Pseudophilautus popularis
- Conservation status: Vulnerable (IUCN 3.1)

Scientific classification
- Kingdom: Animalia
- Phylum: Chordata
- Class: Amphibia
- Order: Anura
- Family: Rhacophoridae
- Genus: Pseudophilautus
- Species: P. popularis
- Binomial name: Pseudophilautus popularis (Manamendra-Arachchi & Pethiyagoda, 2004)
- Synonyms: Philautus popularis Manamendra-Arachchi & Pethiyagoda, 2004

= Pseudophilautus popularis =

- Authority: (Manamendra-Arachchi & Pethiyagoda, 2004)
- Conservation status: VU
- Synonyms: Philautus popularis Manamendra-Arachchi & Pethiyagoda, 2004

Species of amphibian

Pseudophilautus popularis, the common shrub frog, is a species of frogs in the family Rhacophoridae.

It is endemic to Sri Lanka.

Its natural habitats are subtropical or tropical moist lowland forests, arable land, pastureland, rural gardens, and heavily degraded former forest. Scientists have seen it between 0 and 1067 meters above sea level.

The adult male frog measures about 17.7 – 21.3 mm in snout-vent length and the adult female frog about 23.0 – 25.6 mm when full of eggs. The top of the frog's head and the skin of the dorsum are brown in color. The flanks are dark brown or black in color with some white or light blue marks. The inguinal area is gray-brown in color. The area around the tympanum has blue dots. The legs are brown with darker brown bars. The ventrum is gray-brown in color. The bottoms of the hind legs are yellow in color. The webbed skin is yellow in color.

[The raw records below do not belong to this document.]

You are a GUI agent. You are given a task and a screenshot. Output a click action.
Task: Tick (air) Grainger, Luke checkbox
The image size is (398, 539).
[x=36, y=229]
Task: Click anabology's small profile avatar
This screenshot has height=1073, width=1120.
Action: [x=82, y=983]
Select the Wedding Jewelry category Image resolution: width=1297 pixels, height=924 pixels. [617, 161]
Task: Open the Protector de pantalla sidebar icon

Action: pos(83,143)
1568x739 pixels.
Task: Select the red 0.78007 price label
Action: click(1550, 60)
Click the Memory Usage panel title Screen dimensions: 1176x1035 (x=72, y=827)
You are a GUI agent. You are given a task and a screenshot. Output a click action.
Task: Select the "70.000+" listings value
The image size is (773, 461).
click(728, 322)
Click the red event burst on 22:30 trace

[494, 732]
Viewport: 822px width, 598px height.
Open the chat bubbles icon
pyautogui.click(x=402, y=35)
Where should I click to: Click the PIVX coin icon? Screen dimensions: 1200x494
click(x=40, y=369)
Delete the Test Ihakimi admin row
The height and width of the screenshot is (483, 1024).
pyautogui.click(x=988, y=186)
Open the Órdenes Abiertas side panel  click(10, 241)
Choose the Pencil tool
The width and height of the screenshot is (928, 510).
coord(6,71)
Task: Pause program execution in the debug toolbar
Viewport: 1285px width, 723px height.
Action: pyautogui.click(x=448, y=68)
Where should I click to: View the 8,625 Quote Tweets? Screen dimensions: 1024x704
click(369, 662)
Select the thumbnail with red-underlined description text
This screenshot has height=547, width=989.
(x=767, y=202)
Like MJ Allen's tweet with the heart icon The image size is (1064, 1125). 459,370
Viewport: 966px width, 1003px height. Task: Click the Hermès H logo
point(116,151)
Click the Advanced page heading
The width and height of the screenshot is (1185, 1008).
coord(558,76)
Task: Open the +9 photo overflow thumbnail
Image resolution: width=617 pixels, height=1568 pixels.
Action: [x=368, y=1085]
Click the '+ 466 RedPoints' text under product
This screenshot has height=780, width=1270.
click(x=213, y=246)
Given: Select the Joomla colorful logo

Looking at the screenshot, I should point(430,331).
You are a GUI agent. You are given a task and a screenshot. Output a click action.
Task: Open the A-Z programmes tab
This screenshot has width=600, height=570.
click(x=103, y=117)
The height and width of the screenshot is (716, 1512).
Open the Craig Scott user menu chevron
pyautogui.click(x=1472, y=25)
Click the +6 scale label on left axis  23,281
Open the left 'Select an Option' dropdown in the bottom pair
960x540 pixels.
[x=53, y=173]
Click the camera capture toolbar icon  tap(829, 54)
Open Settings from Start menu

This frog is classified as vulnerable. Scientists attribute this to habitat loss from urbanization and to pollution, fertilizers, and pesticides. Scientists note that one of the places where the frog has been found, Bellanwila-Attidiya sanctuary, is a protected area.

==Original publication==
- Manamendra-Arachchi K (2005). "The Sri Lankan shrub-frogs of the genus Philautus Gistel, 1848 (Ranidae:Rhacophorinae), with description of 27 new species."